All the series in this 2015 edition of Normandy Sailing Week have finally been able to get out onto the water and into battle mode, with everyone having a role to play in this the third day of the event. Action commenced with the fleet of IRC 1, 2 and 3s, who made it back to Le Havre after a night at sea that saw the crew of Pintia dominate. Next up came a series of races with varying degrees of wind. Vannes Agglo-Golfe from south-west Brittany put up a very consistent performance in each of the day’s 6 races to move up into first place in the provisional overall ranking in the DIAM 24OD category. Among the monohulls, it’s the J80 Paprec, which remains in pole position in the overall ranking, whilst in FC7.5 and IRC4, SNPH2 and Bonobo are leading their respective series.

“The early bird catches the worm” as the saying goes, and that was certainly the case today!
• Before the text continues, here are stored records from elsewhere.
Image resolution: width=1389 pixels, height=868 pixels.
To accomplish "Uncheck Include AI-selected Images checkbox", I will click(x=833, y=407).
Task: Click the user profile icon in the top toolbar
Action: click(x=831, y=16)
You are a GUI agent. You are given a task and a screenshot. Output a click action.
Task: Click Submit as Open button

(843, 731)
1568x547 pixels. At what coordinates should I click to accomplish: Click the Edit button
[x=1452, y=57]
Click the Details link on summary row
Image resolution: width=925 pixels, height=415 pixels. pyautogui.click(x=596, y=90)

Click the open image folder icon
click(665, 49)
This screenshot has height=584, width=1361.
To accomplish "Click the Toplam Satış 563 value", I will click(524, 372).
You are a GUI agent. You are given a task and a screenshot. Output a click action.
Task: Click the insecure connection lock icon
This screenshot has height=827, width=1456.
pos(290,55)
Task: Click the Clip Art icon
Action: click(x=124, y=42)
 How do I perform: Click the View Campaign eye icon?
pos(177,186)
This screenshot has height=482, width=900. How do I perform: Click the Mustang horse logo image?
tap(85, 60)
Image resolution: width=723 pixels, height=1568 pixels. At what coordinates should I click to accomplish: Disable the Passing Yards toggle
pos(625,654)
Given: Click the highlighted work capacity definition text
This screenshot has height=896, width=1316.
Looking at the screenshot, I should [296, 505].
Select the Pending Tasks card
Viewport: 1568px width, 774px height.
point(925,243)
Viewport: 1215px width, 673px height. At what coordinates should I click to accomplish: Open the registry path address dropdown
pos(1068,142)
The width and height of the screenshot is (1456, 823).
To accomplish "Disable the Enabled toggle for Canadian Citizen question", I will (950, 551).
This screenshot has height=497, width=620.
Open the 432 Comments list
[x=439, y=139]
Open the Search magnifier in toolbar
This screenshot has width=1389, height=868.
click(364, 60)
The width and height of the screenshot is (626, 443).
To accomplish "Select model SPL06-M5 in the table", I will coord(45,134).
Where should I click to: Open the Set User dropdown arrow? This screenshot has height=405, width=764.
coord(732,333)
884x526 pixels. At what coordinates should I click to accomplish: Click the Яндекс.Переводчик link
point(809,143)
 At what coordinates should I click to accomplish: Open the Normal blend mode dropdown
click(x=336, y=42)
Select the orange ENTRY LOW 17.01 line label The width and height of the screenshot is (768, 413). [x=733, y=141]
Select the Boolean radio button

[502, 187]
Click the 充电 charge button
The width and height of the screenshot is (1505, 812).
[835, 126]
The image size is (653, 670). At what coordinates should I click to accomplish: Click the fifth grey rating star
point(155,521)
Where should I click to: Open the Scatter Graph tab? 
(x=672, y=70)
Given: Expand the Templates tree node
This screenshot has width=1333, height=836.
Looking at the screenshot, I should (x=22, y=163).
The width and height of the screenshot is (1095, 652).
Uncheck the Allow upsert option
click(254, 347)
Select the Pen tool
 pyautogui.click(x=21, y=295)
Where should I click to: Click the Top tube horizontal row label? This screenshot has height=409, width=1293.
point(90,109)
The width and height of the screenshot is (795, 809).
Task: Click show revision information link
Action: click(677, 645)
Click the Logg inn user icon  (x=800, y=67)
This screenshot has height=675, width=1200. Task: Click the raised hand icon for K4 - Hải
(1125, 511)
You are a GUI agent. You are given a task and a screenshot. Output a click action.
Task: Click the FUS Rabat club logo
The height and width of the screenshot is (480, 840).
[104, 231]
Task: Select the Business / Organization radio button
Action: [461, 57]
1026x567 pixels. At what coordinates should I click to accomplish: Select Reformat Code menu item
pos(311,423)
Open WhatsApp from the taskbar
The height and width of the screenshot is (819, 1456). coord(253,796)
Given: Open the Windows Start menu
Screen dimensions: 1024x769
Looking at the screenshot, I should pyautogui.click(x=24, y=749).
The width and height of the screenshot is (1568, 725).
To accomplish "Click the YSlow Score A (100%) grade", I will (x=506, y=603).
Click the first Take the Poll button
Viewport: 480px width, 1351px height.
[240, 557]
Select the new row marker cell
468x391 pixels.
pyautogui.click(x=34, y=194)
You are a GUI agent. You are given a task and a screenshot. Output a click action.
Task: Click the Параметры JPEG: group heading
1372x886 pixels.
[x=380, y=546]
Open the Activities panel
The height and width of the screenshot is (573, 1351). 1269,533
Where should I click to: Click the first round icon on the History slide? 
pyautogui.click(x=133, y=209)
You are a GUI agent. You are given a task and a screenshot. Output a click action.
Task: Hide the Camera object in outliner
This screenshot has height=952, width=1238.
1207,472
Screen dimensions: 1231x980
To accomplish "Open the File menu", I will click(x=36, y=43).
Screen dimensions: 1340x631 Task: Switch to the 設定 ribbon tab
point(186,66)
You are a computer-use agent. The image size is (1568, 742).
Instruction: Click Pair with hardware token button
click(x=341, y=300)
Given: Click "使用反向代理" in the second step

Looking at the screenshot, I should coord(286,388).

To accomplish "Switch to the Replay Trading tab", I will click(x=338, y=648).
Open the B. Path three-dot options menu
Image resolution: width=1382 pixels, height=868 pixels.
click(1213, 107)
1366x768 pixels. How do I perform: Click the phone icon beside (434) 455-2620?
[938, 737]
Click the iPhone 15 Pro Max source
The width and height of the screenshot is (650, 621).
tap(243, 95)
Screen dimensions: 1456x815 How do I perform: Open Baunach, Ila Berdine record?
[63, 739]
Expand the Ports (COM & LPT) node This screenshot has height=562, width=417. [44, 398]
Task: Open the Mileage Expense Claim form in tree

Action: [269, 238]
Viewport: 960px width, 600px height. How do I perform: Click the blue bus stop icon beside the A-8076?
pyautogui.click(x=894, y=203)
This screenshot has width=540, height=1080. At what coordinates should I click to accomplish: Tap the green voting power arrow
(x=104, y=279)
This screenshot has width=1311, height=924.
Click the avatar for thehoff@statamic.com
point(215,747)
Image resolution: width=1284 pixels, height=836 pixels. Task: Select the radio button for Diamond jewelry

If you wanted to enjoy a feast for the eyes, today was not a day for having a lie-in in the hope of making the most of the afternoon sunshine to admire the sailors in action. Indeed, despite a cloudy sky, this morning was the perfect opportunity for the participants to sample the pure pleasure of sailing as we know and love it. Pushed along by 10-15 knots of W/SW’ly breeze with a residual swell from the previous night, it was the IRC 1, 2 and 3s, which opened hostilities. After last night’s start at around 20:00pm local time, the big boats initially rounded the Dives mark before heading West as far as the St Marcouf Islands and then linking onto the downwind sprint back to Le Havre, a tack clearly favoured by the champion Pintia… Her very tired crew was first across the finish line after what proved to be a windy night!

Gilles Fournier: “It was a tough start, but after that it continued to improve. We began close-hauled with a wind of between 12 and 18 knots then, when we tacked between the St Marcouf Islands, the descent under spinnaker all the way to the finish was very nice!”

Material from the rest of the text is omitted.